_What you need to do_
**a)** According to the article on organoid neurotoxicity testing, what fraction of safety-related failures comes from neurological toxicity?
**b)** Extend the article on organoid neurotoxicity testing by writing what follows its last paragraph.

_Selected extract_
>>

DEC 08, 2025 5:00 AM PST

Organoid Neurotoxicity Testing Gains Momentum as FDA and NIH Phase Out Animal-Only Approaches

SPONSORED BY: 28bio

Scientists and regulators have long acknowledged the weaknesses in traditional methods used to identify drugs that may harm the central nervous system. One in four safety-related failures arise from neurological toxicity, yet nearly four-fifths of these problems are not recognized until clinical trials, when the risks to volunteers and the financial cost to sponsors are far greater. The shortfall reflects a persistent dependence on models that do not represent human neural biology with sufficient accuracy, leaving a substantial gap between preclinical evidence and clinical outcomes.

For decades, most laboratories have relied on animal behavior studies or simple two-dimensional cell assays to assess neurological risk. Researchers point out that these methods rarely capture the types of functional disturbances that clinicians observe at the bedside. Drug-induced seizures illustrate the dilemma. The susceptibility of different species to seizure activity varies considerably, and several mechanisms that provoke seizures in humans do not translate well to common laboratory animals. As a result, studies frequently miss early signs of risk, while occasionally flagging concerns that later prove irrelevant. The absence of human-based functional endpoints means that researchers often proceed with limited insight into how a compound may behave once it reaches the clinic.

<<

_Input data_
>>

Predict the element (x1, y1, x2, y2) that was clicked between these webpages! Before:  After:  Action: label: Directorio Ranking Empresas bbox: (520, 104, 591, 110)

<<

_Answers below_
**a)** One in four.

**b)**
Over the past year, however, policy developments in the United States have signaled a shift in the direction of safety research. In April 2025, the Food and Drug Administration published a roadmap outlining its intention to reduce the use of animals in preclinical safety studies. The plan describes a phased approach in which new methods, including organoids, microphysiological systems and computational tools, are introduced as more predictive alternatives. The agency describes a three-to-five-year horizon in which conventional animal studies would become a secondary option rather than the primary route to regulatory acceptance.

The National Institutes of Health moved quickly to support this transition. In July, it announced that new funding programs would no longer support proposals that rely solely on animal models of human disease. Applicants are now expected to incorporate non-animal approaches as part of their study design. Two months later, the institute launched the Standardized Organoid Modeling Center, a national initiative financed with an initial commitment of $87 million over three years, intended to improve the reproducibility and validation of organoid systems and create a shared infrastructure for data exchange.

Taken together, these decisions indicate that the leading scientific agencies see a need for more reliable, human-relevant systems in safety assessment. The goal is not simply to reduce animal use but to support approaches that better reflect the biological processes at stake.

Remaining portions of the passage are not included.